Here is a graph (below) that usually sets off the anti-renewable brigade. It shows a comparison of average electricity tariffs across the globe – those countries with the most ambitious renewable policies (Denmark, Germany, Spain, Portugal) are near the top.
But is this cause or effect? Germany and Denmark, as this next graph (below) shows, had compound average growth rates of electricity prices over the last 7 years well below the average, despite the period cited being at the height of their renewables push, and in the case of Germany with its solar boom, the height of its renewable incentive costs.
The fact is that most of these countries already had high electricity prices, due to their need to import expensive fossil fuels, particularly gas. In the case of Spain and Portugal, prices have had to recapture an historic “tariff deficit” (similar to Western Australia’s and Queensland’s) that had its roots well before the renewable booms.
This next graph (below) is a good illustration of where we have been, and where we are going, in terms of electricity demand. In all the developed economies, Europe, the US, Australia, growth in power demand has been falling for the past two decades, and aggregate demand will fall in the current one.
But it also shows that while electricity demand growth has been huge in emerging economies, the rate of growth is slowing dramatically.
This next graphs brings the focus back on Australia. Given its trend of declining demand growth, and its recent demand falls, what the heck where the network operators and regulators thinking when they committed to $45 billion of upgrades in the latest regulatory period.
As this graph shows, the regulated asset base has grown three-fold on this index as volume remained static. Some estimates have suggested one third of the recent spend was not needed.
This suggests a lot more might have been surplus to requirements, notwithstanding the under-investment in earlier years. Our story earlier this week on why some of these networks of poles and wires no longer make any economic sense is an illustration of this. Whatever the reason, the networks have built an albatross on their necks (as well as the generators and the retailers), because as long as the cost of delivery of electricity remains high, the incentive for consumers to install more solar modules, and then battery storage, will be overwhelming.

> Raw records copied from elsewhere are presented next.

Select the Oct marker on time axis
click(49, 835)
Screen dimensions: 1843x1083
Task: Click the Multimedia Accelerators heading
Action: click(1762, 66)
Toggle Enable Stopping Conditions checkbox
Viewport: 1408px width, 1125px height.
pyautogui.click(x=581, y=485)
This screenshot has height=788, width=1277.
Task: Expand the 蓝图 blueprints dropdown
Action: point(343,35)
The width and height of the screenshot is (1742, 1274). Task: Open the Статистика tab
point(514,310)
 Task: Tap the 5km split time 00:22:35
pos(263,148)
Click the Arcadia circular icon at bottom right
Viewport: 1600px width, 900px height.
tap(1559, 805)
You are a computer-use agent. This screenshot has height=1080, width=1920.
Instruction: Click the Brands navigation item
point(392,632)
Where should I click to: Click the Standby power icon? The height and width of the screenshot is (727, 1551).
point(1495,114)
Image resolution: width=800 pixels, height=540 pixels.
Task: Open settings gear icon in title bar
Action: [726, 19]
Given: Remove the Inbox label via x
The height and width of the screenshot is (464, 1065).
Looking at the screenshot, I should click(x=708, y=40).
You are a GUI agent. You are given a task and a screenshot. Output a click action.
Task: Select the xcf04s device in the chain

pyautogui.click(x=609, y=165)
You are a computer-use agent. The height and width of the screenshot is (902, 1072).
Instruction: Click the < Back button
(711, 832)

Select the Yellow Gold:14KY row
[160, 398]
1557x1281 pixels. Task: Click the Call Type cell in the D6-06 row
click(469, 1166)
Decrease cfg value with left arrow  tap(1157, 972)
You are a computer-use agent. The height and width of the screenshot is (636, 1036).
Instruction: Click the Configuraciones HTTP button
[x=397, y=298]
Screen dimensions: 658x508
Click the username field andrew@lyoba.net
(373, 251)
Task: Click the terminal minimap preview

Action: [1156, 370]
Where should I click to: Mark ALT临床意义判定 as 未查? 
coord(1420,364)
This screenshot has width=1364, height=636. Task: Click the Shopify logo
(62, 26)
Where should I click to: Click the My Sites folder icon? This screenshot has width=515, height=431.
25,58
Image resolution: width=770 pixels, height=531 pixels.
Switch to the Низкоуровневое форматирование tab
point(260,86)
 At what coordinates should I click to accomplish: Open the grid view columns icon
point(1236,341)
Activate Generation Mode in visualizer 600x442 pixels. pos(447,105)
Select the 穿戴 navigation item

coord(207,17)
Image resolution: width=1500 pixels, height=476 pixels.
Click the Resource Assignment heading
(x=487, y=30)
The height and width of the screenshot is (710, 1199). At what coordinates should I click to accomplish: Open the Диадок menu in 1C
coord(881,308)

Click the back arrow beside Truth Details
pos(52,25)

What was interesting to note was the UBS conclusion on the impact of renewables.
First, it said, more renewable energy reduces the utilisation rates of the thermal (fossil fuel) fleet. Secondly, the increasing use of renewables also means that peaking turbines will need to be run much less frequently— as in several markets in Australia, continental Europe, and the US, solar output is the highest at those times in the day when demand has traditionally peaked.
“This means that lower peaking investments are required both in the generation fleet and also in networks. In Australia, for example, we think that network capacity utilisation is as important to final power prices as generator reserve margins. Thus, any positive impact on network cost savings due to lower peaking requirements may eventually be reflected in power prices.”